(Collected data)
==*==

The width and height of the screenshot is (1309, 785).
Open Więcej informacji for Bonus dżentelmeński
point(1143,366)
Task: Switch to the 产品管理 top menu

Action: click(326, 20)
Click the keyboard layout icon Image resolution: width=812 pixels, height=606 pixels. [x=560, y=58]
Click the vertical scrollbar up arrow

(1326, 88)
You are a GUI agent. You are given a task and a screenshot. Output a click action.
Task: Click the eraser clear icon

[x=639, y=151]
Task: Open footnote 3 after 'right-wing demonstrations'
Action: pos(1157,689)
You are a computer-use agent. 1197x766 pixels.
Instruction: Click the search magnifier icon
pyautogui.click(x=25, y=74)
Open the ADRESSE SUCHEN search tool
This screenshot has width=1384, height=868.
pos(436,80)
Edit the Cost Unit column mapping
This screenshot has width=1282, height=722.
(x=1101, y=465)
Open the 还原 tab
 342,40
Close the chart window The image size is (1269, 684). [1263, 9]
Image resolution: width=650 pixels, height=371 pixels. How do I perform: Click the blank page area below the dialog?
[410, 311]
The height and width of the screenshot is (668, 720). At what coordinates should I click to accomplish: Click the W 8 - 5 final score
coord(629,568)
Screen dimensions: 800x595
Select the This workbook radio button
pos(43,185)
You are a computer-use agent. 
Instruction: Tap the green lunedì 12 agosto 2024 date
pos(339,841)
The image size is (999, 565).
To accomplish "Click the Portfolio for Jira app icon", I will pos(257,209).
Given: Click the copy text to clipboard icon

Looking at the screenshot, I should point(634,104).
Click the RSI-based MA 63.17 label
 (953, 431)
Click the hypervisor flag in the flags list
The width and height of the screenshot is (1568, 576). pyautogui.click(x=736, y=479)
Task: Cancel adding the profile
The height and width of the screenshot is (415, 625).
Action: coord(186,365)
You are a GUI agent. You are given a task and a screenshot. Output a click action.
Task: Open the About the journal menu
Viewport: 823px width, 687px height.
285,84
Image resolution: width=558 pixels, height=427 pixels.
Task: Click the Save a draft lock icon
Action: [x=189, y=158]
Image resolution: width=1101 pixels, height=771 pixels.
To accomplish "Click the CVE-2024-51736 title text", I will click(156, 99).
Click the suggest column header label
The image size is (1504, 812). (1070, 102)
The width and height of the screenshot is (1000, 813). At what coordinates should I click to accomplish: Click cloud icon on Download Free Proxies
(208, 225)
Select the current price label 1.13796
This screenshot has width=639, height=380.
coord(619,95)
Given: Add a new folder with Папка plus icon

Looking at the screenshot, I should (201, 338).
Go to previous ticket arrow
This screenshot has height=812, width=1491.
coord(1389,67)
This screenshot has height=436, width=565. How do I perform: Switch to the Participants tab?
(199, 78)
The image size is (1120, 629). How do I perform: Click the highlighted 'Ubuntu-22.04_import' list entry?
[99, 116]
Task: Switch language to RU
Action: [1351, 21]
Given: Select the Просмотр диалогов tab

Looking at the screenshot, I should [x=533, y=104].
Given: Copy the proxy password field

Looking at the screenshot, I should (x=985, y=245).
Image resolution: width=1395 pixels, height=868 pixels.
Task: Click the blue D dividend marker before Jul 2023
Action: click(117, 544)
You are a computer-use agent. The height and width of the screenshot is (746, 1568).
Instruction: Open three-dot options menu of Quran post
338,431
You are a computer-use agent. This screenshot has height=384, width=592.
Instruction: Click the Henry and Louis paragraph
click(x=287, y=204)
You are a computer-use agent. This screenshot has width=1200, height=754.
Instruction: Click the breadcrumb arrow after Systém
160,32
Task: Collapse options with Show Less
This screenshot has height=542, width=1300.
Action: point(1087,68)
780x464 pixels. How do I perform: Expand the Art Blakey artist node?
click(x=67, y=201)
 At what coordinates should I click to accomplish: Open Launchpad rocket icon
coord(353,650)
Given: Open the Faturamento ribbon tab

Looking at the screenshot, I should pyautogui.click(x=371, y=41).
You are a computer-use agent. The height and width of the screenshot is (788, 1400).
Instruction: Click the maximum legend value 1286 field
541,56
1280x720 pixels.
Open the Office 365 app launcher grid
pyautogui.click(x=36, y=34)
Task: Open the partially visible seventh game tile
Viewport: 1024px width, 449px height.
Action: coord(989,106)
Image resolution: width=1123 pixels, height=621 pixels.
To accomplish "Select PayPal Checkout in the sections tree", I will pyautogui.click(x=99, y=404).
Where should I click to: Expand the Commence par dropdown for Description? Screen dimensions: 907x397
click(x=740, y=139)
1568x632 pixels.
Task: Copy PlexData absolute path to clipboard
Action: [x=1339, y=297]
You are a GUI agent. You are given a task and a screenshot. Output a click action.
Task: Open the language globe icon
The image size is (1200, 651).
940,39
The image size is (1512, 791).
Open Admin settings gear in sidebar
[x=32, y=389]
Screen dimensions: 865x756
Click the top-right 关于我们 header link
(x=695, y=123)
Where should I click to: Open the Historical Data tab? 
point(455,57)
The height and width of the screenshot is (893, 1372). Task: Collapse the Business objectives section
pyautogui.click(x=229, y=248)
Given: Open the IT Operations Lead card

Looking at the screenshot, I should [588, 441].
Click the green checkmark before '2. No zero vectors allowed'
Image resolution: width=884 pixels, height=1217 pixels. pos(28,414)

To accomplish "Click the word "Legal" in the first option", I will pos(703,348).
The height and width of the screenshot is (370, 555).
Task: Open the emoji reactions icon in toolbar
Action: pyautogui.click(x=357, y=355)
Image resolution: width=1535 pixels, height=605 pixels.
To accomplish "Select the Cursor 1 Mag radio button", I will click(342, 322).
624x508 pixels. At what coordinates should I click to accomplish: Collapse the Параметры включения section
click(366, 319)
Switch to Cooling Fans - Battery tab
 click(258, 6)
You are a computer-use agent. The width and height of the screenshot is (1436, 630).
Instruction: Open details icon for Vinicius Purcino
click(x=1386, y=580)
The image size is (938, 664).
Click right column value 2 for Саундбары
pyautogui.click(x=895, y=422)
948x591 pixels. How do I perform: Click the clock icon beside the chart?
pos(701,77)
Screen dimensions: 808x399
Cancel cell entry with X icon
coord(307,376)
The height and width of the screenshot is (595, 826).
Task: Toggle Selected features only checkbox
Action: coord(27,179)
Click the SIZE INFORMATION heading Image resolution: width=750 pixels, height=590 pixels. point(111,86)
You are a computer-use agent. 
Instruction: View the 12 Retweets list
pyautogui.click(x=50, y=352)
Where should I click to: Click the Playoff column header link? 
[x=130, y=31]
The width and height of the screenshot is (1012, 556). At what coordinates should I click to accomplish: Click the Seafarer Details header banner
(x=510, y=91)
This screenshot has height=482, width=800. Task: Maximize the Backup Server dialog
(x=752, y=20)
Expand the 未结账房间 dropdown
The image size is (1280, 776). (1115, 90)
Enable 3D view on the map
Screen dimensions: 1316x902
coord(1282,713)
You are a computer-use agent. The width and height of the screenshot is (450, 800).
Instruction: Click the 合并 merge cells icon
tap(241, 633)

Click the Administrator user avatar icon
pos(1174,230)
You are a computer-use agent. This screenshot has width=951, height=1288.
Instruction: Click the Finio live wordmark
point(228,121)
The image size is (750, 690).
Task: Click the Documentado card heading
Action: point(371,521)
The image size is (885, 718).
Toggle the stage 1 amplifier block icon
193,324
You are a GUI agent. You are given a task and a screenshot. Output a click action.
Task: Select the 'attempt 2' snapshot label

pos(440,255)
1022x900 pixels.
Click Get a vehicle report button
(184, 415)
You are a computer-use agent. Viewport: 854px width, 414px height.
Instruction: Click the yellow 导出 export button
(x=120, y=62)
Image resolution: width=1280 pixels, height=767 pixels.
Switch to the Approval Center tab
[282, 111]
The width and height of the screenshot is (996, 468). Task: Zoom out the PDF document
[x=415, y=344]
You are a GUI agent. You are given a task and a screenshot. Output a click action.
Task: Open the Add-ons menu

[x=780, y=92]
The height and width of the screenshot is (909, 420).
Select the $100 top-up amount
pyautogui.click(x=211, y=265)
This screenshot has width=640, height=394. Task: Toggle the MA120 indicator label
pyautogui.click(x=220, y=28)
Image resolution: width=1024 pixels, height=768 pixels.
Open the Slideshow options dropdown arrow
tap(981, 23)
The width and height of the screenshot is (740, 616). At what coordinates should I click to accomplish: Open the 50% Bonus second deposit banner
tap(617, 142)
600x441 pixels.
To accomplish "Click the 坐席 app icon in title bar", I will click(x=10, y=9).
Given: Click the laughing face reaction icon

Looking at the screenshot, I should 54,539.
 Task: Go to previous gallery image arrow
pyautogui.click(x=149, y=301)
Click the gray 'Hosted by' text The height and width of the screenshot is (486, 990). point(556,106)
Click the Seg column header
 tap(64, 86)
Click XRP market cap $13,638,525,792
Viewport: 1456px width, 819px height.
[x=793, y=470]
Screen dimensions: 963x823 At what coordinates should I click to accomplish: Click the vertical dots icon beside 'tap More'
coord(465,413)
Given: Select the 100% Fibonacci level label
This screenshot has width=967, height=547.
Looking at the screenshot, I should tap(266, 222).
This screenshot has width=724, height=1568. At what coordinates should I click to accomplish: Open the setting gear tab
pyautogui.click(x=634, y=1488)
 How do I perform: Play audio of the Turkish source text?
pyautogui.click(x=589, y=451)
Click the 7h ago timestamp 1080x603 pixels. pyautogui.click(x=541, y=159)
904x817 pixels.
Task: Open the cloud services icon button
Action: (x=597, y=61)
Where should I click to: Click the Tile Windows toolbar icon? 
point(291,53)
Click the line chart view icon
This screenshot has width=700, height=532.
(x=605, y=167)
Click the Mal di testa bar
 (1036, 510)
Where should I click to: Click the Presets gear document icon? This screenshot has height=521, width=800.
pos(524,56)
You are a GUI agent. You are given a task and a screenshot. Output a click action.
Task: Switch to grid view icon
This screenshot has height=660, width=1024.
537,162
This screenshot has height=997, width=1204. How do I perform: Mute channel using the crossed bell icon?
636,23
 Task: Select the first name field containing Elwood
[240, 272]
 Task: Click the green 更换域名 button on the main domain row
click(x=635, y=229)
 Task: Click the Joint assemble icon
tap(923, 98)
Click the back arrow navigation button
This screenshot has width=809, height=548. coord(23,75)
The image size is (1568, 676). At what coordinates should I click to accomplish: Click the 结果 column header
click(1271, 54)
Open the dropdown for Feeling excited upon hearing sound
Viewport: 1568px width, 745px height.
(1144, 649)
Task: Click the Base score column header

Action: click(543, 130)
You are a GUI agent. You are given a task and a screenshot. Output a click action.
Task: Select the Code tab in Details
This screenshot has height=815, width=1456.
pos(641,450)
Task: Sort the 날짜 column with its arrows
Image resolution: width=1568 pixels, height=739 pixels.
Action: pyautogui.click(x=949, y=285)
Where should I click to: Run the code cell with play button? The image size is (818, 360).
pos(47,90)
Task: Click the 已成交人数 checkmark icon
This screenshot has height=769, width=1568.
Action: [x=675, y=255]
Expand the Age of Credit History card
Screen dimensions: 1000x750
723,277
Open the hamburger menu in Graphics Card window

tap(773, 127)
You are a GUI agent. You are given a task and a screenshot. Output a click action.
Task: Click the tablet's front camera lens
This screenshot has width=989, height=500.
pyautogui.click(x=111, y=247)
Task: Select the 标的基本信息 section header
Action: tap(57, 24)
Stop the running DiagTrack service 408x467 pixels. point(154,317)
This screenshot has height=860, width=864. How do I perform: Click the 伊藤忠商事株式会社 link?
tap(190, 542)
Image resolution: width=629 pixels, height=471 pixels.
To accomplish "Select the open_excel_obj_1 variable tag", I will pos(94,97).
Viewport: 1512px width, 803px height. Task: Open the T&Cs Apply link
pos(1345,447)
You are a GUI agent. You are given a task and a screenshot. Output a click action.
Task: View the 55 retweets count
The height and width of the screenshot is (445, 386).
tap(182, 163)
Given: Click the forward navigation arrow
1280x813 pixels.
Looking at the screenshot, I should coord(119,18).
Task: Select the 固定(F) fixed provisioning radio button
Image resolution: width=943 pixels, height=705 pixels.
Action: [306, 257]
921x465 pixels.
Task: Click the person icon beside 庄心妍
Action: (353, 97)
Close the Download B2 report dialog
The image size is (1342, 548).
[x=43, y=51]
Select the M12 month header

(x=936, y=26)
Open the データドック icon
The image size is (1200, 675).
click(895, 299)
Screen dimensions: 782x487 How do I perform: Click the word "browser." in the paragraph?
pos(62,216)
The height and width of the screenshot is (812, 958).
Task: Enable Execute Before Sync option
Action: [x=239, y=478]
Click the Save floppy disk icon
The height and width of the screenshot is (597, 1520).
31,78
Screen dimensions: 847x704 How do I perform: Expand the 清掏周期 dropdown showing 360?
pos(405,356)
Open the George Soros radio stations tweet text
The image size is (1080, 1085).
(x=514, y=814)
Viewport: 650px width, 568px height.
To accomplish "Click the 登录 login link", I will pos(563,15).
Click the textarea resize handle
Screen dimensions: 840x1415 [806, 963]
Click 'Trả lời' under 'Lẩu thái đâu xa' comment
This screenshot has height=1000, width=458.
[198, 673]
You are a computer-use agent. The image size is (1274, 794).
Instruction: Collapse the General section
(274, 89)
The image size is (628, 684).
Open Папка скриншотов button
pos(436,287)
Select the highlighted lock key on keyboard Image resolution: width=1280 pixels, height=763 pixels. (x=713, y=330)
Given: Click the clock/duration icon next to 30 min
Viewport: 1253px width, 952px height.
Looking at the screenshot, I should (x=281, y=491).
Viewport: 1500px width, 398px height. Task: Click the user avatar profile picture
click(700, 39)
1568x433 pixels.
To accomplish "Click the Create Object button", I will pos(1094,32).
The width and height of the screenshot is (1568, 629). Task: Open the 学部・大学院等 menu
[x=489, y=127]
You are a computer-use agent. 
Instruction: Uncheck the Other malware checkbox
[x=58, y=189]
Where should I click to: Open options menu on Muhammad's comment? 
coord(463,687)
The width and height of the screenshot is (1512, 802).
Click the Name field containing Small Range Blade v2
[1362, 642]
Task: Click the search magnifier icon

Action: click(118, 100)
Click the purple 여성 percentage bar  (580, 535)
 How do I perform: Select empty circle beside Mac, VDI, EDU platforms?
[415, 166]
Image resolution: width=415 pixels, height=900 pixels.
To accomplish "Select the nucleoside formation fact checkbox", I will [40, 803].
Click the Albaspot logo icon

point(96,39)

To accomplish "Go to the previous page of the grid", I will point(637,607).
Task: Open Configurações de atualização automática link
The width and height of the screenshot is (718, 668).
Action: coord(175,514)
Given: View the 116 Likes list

==*==

(Task to complete)
Your answer must consist solely of the lines above between the line holding "This screenshot has height=769, width=1568." and the line holding "Image resolution: width=629", inclusive, copied exactly.

(Answer section)
This screenshot has height=769, width=1568.
Action: [x=675, y=255]
Expand the Age of Credit History card
Screen dimensions: 1000x750
723,277
Open the hamburger menu in Graphics Card window

tap(773, 127)
You are a GUI agent. You are given a task and a screenshot. Output a click action.
Task: Click the tablet's front camera lens
This screenshot has width=989, height=500.
pyautogui.click(x=111, y=247)
Task: Select the 标的基本信息 section header
Action: tap(57, 24)
Stop the running DiagTrack service 408x467 pixels. point(154,317)
This screenshot has height=860, width=864. How do I perform: Click the 伊藤忠商事株式会社 link?
tap(190, 542)
Image resolution: width=629 pixels, height=471 pixels.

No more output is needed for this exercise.